Description of the task ▸
Produce an exact copy of the line containing "[Main menu] (362, 52)" and of every line after it in the material below, ending with the final line.

****************************************

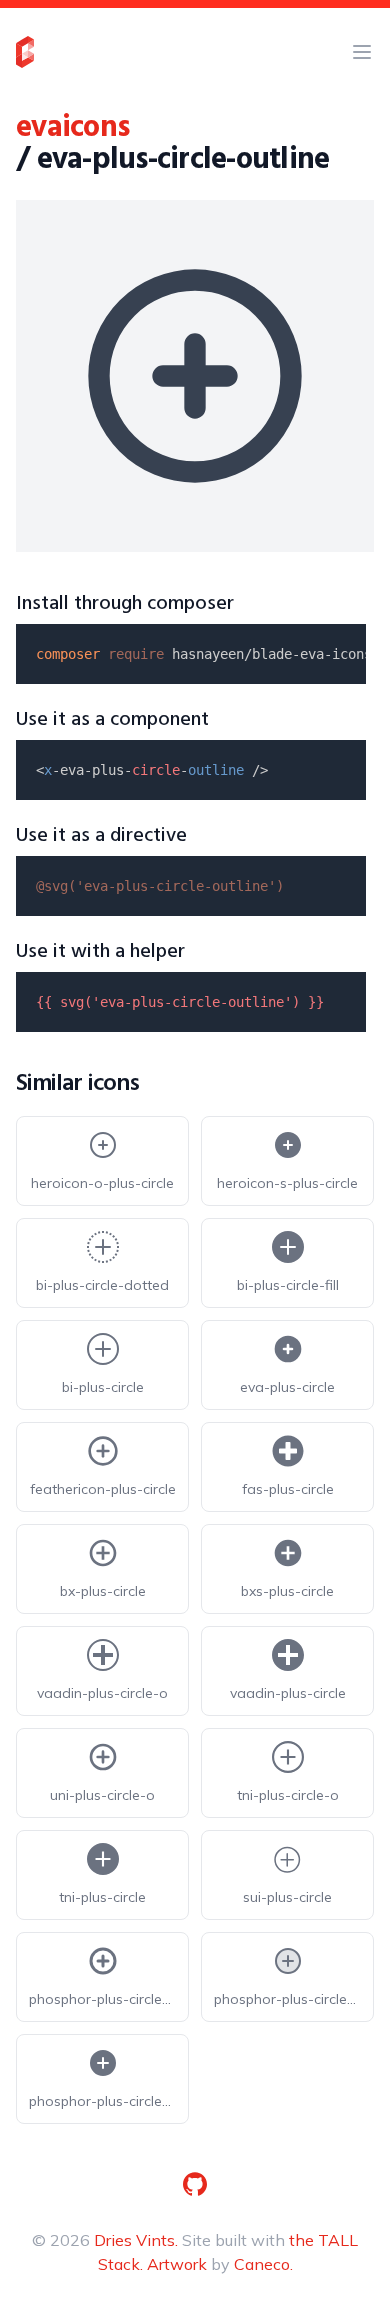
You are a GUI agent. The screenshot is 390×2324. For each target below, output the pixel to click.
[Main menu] (362, 52)
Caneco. (263, 2264)
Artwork (177, 2264)
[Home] (25, 52)
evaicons (72, 128)
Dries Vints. (136, 2240)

****************************************

Solution ▸
[Main menu] (362, 52)
Caneco. (263, 2264)
Artwork (177, 2264)
[Home] (25, 52)
evaicons (72, 128)
Dries Vints. (136, 2240)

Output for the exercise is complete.